President-hating a popular U.S. pastime

They hate him for his smirk, his policies, his background, his gestures, his breezy familiarity, his long vacations, his sense of faith, his botched syntax, his bookish wife, his rambunctious daughters, his corporate allies. Mostly they just hate him.

Not everyone, of course. Half the country still likes him, and a good portion of that half is really quite loyal to George W. Bush. But the number of people who don’t like, don’t trust and don’t feel comfortable with Bush is stunningly high, and the intensity of their feeling is stunningly strong. Indeed, according to the most recent Gallup Poll, a third of Americans registered strong disapproval of the president’s performance.

This trait — the ability of a mild man like the president to inspire such resentment — has begun to attract notice in political circles.
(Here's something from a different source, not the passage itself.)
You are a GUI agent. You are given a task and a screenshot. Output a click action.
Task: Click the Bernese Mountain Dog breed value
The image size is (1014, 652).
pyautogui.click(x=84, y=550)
Just this week, in fact, The New Republic took stock, approvingly of course, of what its editors called “Bush Hatred.” In its piece, the liberal-oriented journal quoted columnist Robert Novak, a devout conservative, speaking of a hatred directed toward the president “that I have never seen in 44 years of campaign watching.”

It is remarkable that at a time of national unity there should be so much division about the commander in chief. In the early stages of war, and no one argues that this is anything but the beginning of the war on terrorism, Americans customarily rally around the flag — and the president. But this has been a very brief rally.

Some of the reasons are beyond the president’s control. He won the White House in a contested election that went into triple overtime. One of the reasons the struggle for the 2004 Democratic presidential nomination has such an air of urgency about it is the conviction, widely held in Democratic circles and equally widely dismissed in GOP circles, that the president didn’t quite win the prize he was awarded five weeks after Election Day. A CBS News/New York Times Poll in the spring indicated that 38 percent of the public didn’t consider Bush a legitimate winner of the 2000 election.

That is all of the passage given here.